How My Beauty Routine Changed After Moving to Paris

How My Beauty Routine Changed After Moving to Paris

Fact: Parisian women are beauty goals. And even if you aren’t French, just living in Paris you will find yourself picking up their beauty habits by proximity. I started adjusting to the local beauty norms quickly, even if it wasn’t always conscious.

The Parisian beauty standard is all about looking natural. You never want to look overdone, like you tried really hard or are following every trend. As an American, this meant some of my go-to beauty habits didn’t translate well once I moved in Paris.

There are five ways my beauty routine quickly became influenced by the women of France.

Bye bye heat styling

You will never see a French woman sporting news anchor hair in Paris. The full-bodied wavy and curly styles available at every DryBar in America are completely passé here. That doesn’t mean French women are doing nothing to their hair — but the name of the game is natural, therefore hair that is visibly hair-sprayed is a definite faux pas.
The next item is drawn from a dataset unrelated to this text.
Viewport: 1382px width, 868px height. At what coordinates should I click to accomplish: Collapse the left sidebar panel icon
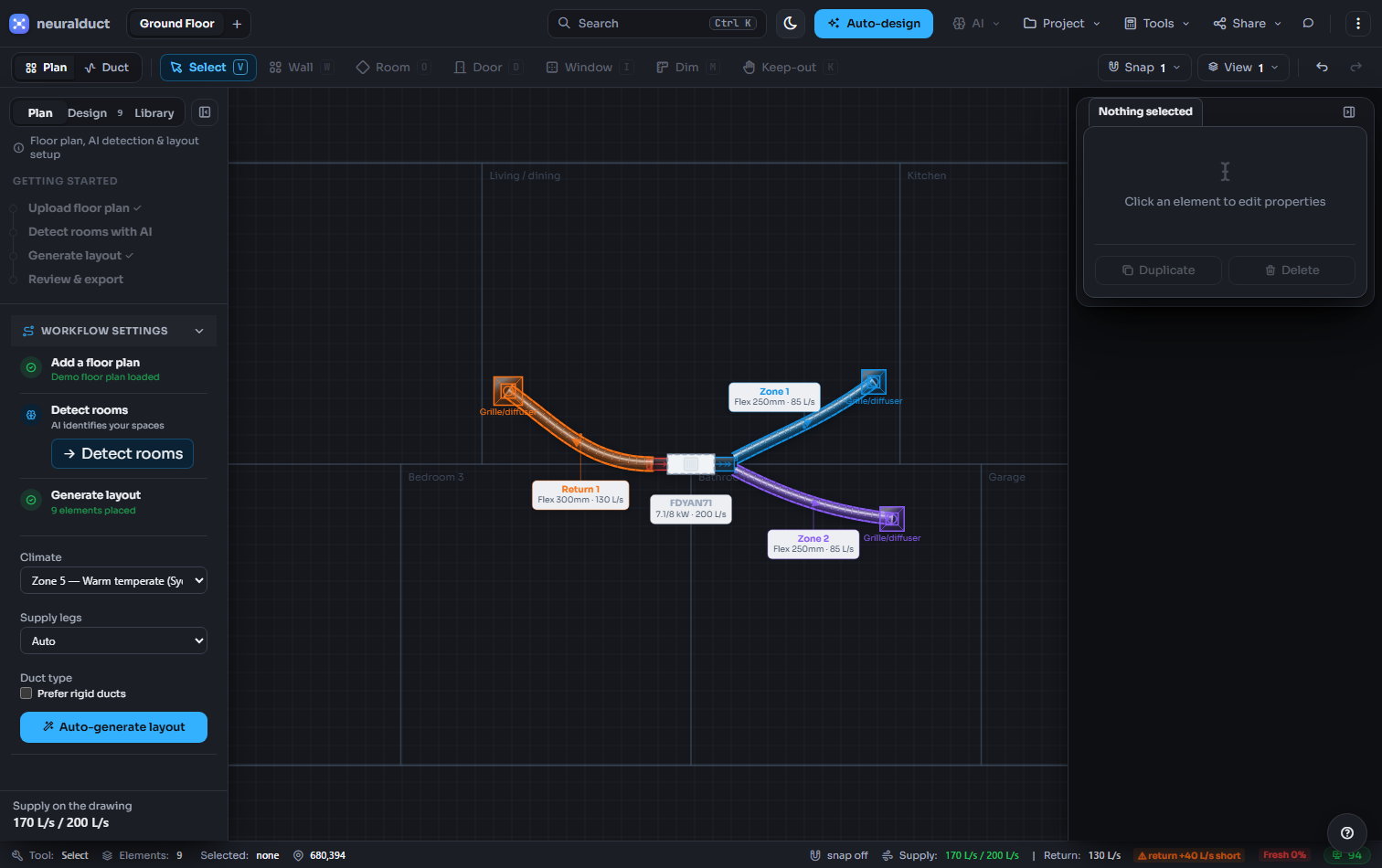point(205,112)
My French husband would cringe whenever I brought out the curling iron back in New York and now I understand why. Since I moved here six months ago, I fire up the straightener and curling iron far less and only to smooth out frizz — never to create stick-straight hair or full-on waves.

I don’t shave anymore

Don’t worry, I’m definitely not going au naturel. I’ve discovered the French secret to hair removal: The Epilator. I am completely obsessed with this tool, which sounds like a torture device but is one of the best things to happen to me in France. I discovered it after going to a home appliance store in Paris and seeing a whole wall of these mystery devices for sale in the beauty section.

Basically it looks like an electric shaver, but with about 50 mini tweezers on a rotating head that pull the hairs out by the root as you run it over your skin. Sounds terrible, but it isn’t any more painful than waxing and doesn’t irritate or dry out your skin like shaving. It lasts so much longer than shaving and is so much cheaper than waxing. I’m hooked and actually kind of pissed French women have been keeping this secret from us Americans.
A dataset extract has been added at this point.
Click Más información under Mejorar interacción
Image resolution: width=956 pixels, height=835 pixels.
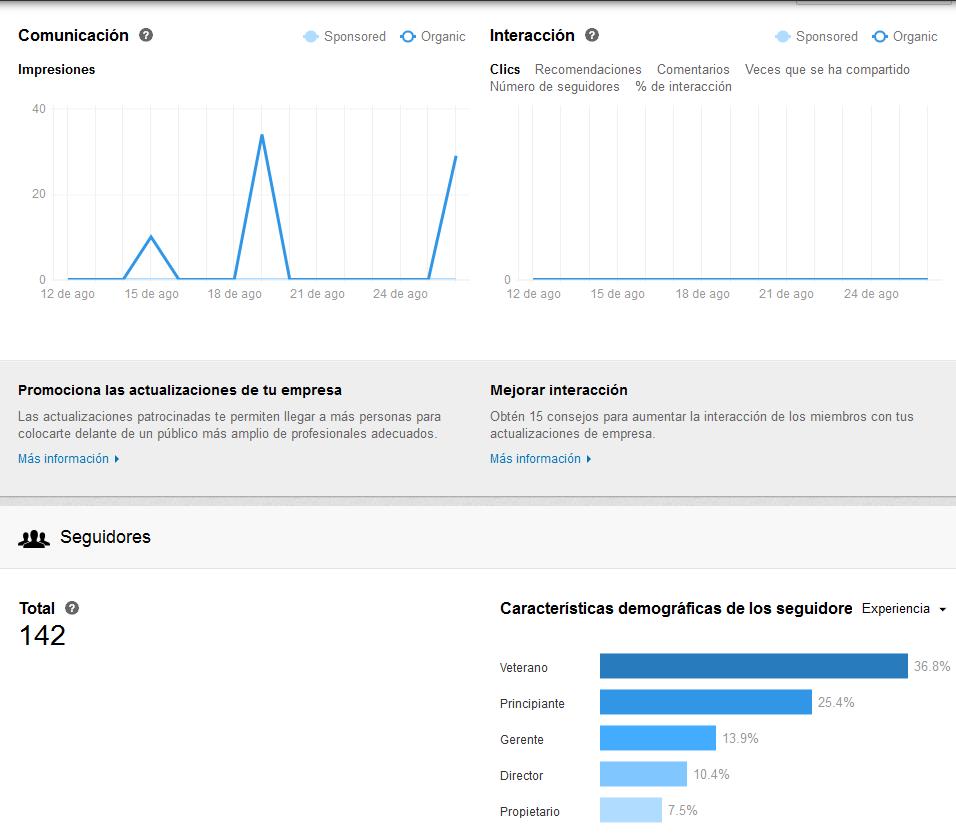coord(535,458)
I plan to write a whole post on this device in the future because American women deserve to know about it.

Lightening up on the makeup

The biggest makeup sin in France is to look like you’re trying too hard. Unsurprisingly, contouring hasn’t caught on here like in the States. Even at work women often go with little or no makeup, as it’s not considered necessary to look “professional” — how refreshing!

I considered my standard pre-France makeup routine pretty natural, and yet I regularly felt like I was the most made up woman in the room after moving here. I sometimes still feel that way because old makeup habits die hard.

The basic French look: Skin should not look made up with heavy face concealer. Dramatic or sparkly eye makeup is not fashionable for everyday looks. A swipe of red lipstick is a beloved power move, but shouldn’t look too perfect. Rosy cheeks and dewy skin are en vogue, but again, must look natural.

My diet changed with the customs

Less sugar, less snacking. More bread and butter. Goodbye processed food, hello seasonal eating. Moving to France, and especially living with a French husband, changed my eating habits considerably.

It’s news to no one that how you eat changes your energy, how you feel and how your skin looks. I probably eat more carbs here than ever (baguette really is a way of life), but I think the real difference is in the quality of food.

French people are less likely to eat fast food and processed foods and snacking is not part of the culture. The general quality of food is more regulated and better. We cook at home far more than we did in New York, and I think that alone has changed what I’m putting in my body quite a bit.

The nail salon is now a treat, not a habit

Unless you want to go broke, your weekly mani/pedi habit becomes a thing of the past in Paris. $25 combo deals do not exist and American-style nail salons still aren’t super common. When getting a pedicure for example, you have to ask for a “Beauté des Pieds Spa” or else they don’t use the foot bath/massage chair and just kind of wet your feet with a towel instead. No thank you.

I go to Color Forever, a chain that does a great job, but the pedicure alone is over 60 (more than $70). This is because most Parisian women just do their nails themselves at home. It is still seen as a luxury to get your nails done professionally and hasn’t become a commodity the way it has in America. So now I do a lot more scrubbing at home than I used to in New York City.